Several lawyers and businesses donated. Fidelity Refund and Check Cashers, whose telephone number goes to an AT&T store in Michigan, gave $300; Moore's Used Auto Sales on Gallatin Street in Jackson, gave $1,300 and La Quinta Inn and Suites gave $500. Marlboro, Md.-based Bowie Construction LLC and Jackson Fuel gave $500 a piece. A1 Bail Bond in west Jackson gave another $500.
Most of the donors listed Jackson addresses, with a smattering of Michigan and Georgia contributors. John Burge, whose address is not listed on the form, contributed $3,500. Michigan attorney Adam Shakoor, who has contributed to Democratic and Republican candidates in his home state, gave Lumumba $1,000.

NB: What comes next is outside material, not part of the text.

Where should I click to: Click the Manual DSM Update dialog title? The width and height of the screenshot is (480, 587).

Cochran Firm Mississippi, the local branch of the law office the late defense attorney who represented O.J. Simpson founded, and Precious Martin Sr. & Associates, each gave $1,000. Lumumba's law partner, Harvey Freelon, gave $1,100.

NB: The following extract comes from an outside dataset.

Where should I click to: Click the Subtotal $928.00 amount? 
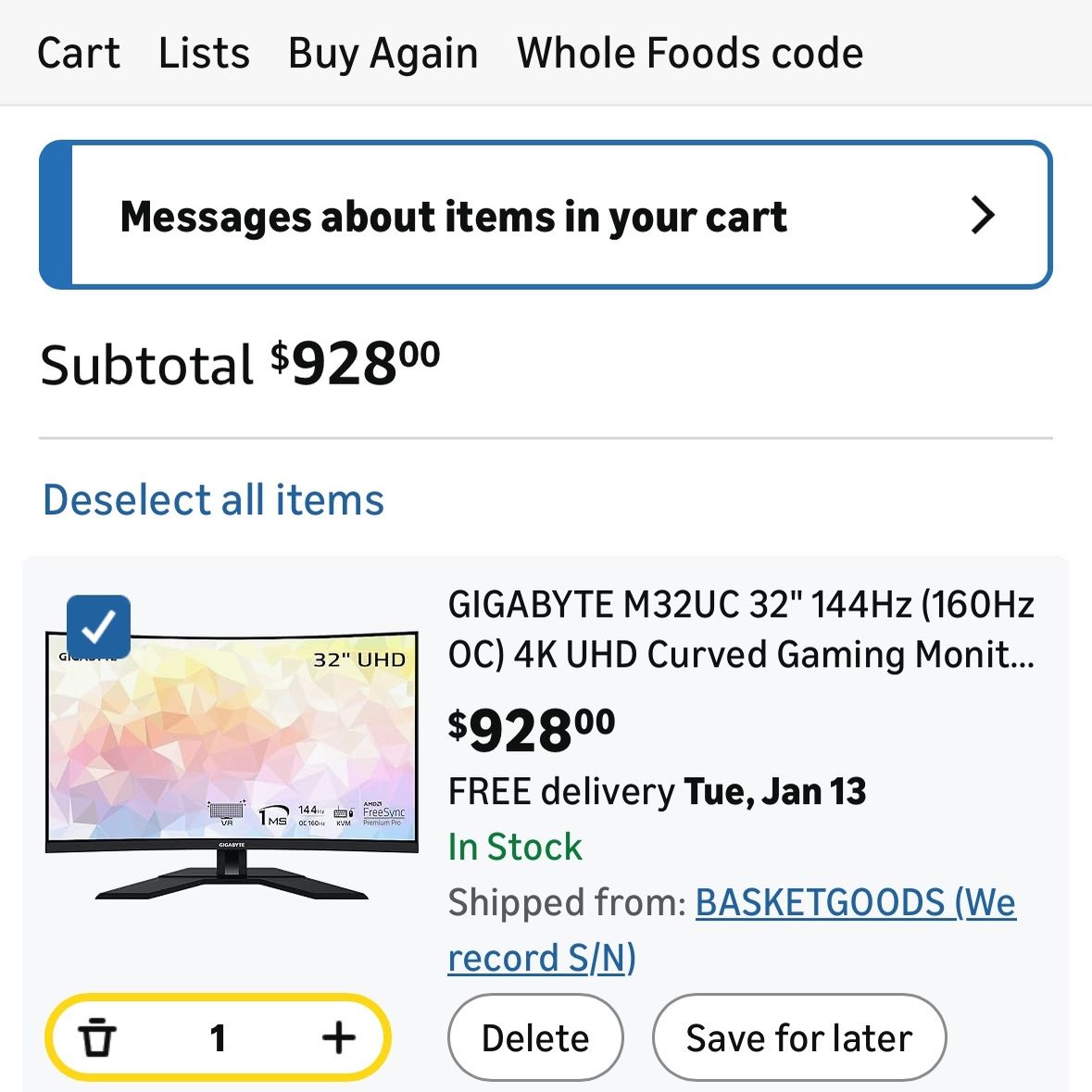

Eleven people on Lumumba's form list their address as "N/A." However, Lumumba has had at least three out-of-state fundraisers in the California Bay Area, in New York City and Washington D.C., but none of the people on the donor form list addresses near those cities.

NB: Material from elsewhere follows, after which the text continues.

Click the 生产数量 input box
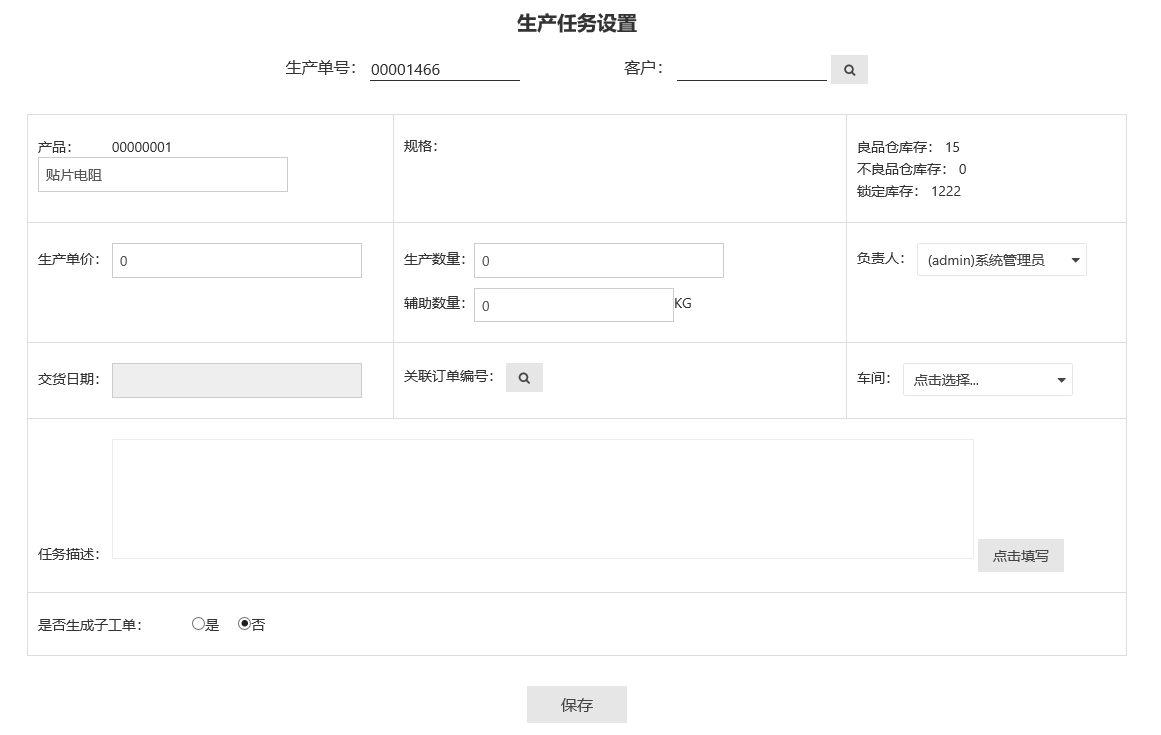pyautogui.click(x=598, y=261)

Lumumba has explained the out-of-town fundraisers saying that fellow human-rights activists throughout the country support his candidacy. Saladin Muhammad, a North Carolina labor leader, gave $1,000. The Washington D.C.-based Black is Back coalition that advocates for reparations, single-payer health care, ending U.S.-led wars, freeing prisoner Mumia Abu Jamal and other "U.S. political prisoners/POWs/exiles" and rescinding the Patriot Act, gave $265. Eve Rosahn, who was indicted for providing a getaway car in a famous 1981 Brink's robbery, also gave $265. Prosecutors eventually dropped the charges against Rosahn, who works at a legal-aid clinic in New York City.
Advertising consumed the bulk of Lumumba's spending. He spent $13,205 with Space Age Graphics, $7,342 with WKXI (Kixie 107-FM), $3,545 with Comcast, $2,776 with YMF Media and $7,050 with Lamar Advertising.